>> Start Input material
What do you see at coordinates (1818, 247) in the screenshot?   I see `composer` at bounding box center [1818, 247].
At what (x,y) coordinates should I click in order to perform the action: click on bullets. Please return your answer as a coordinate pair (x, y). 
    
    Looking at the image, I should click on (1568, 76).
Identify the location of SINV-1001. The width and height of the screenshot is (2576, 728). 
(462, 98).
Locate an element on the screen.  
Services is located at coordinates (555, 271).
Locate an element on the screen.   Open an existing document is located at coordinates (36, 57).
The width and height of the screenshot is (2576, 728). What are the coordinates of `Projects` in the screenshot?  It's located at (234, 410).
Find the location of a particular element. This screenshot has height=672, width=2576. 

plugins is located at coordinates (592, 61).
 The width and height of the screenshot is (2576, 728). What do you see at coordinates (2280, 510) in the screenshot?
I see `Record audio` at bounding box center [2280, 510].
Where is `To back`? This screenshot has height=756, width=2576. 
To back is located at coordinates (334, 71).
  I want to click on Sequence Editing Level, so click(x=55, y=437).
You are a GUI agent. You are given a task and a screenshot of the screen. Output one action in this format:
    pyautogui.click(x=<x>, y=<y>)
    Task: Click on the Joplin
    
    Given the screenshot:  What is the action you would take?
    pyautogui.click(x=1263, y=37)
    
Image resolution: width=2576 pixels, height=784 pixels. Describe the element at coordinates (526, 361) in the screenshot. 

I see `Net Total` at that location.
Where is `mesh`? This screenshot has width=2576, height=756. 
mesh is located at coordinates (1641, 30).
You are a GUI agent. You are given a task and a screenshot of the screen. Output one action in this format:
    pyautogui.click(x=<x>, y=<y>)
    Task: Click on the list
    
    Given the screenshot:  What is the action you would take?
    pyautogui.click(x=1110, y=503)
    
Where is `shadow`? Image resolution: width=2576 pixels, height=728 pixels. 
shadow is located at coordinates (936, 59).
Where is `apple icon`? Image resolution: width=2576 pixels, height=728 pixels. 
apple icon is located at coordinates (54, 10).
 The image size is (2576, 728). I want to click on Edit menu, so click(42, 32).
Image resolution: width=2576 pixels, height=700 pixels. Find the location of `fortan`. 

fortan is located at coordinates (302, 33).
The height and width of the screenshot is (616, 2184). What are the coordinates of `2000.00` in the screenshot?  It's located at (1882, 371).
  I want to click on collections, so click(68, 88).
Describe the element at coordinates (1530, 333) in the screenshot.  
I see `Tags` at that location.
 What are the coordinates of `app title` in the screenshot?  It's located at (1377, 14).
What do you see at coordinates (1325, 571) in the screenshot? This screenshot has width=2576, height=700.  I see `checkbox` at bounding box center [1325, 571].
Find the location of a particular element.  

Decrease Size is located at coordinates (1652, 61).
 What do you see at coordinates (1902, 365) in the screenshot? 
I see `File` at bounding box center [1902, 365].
>> End Input material
Goal of the exercise: Copy out every one of the items above word for word, keeping them in the same order.

Response to this exercise:
What do you see at coordinates (1818, 247) in the screenshot?   I see `composer` at bounding box center [1818, 247].
At what (x,y) coordinates should I click in order to perform the action: click on bullets. Please return your answer as a coordinate pair (x, y). 
    
    Looking at the image, I should click on (1568, 76).
Identify the location of SINV-1001. The width and height of the screenshot is (2576, 728). 
(462, 98).
Locate an element on the screen.  
Services is located at coordinates (555, 271).
Locate an element on the screen.   Open an existing document is located at coordinates (36, 57).
The width and height of the screenshot is (2576, 728). What are the coordinates of `Projects` in the screenshot?  It's located at (234, 410).
Find the location of a particular element. This screenshot has height=672, width=2576. 

plugins is located at coordinates (592, 61).
 The width and height of the screenshot is (2576, 728). What do you see at coordinates (2280, 510) in the screenshot?
I see `Record audio` at bounding box center [2280, 510].
Where is `To back`? This screenshot has height=756, width=2576. 
To back is located at coordinates (334, 71).
  I want to click on Sequence Editing Level, so click(x=55, y=437).
You are a GUI agent. You are given a task and a screenshot of the screen. Output one action in this format:
    pyautogui.click(x=<x>, y=<y>)
    Task: Click on the Joplin
    
    Given the screenshot:  What is the action you would take?
    pyautogui.click(x=1263, y=37)
    
Image resolution: width=2576 pixels, height=784 pixels. Describe the element at coordinates (526, 361) in the screenshot. 

I see `Net Total` at that location.
Where is `mesh`? This screenshot has width=2576, height=756. 
mesh is located at coordinates (1641, 30).
You are a GUI agent. You are given a task and a screenshot of the screen. Output one action in this format:
    pyautogui.click(x=<x>, y=<y>)
    Task: Click on the list
    
    Given the screenshot:  What is the action you would take?
    pyautogui.click(x=1110, y=503)
    
Where is `shadow`? Image resolution: width=2576 pixels, height=728 pixels. 
shadow is located at coordinates (936, 59).
Where is `apple icon`? Image resolution: width=2576 pixels, height=728 pixels. 
apple icon is located at coordinates (54, 10).
 The image size is (2576, 728). I want to click on Edit menu, so click(42, 32).
Image resolution: width=2576 pixels, height=700 pixels. Find the location of `fortan`. 

fortan is located at coordinates (302, 33).
The height and width of the screenshot is (616, 2184). What are the coordinates of `2000.00` in the screenshot?  It's located at (1882, 371).
  I want to click on collections, so click(68, 88).
Describe the element at coordinates (1530, 333) in the screenshot.  
I see `Tags` at that location.
 What are the coordinates of `app title` in the screenshot?  It's located at (1377, 14).
What do you see at coordinates (1325, 571) in the screenshot? This screenshot has width=2576, height=700.  I see `checkbox` at bounding box center [1325, 571].
Find the location of a particular element.  

Decrease Size is located at coordinates (1652, 61).
 What do you see at coordinates (1902, 365) in the screenshot? 
I see `File` at bounding box center [1902, 365].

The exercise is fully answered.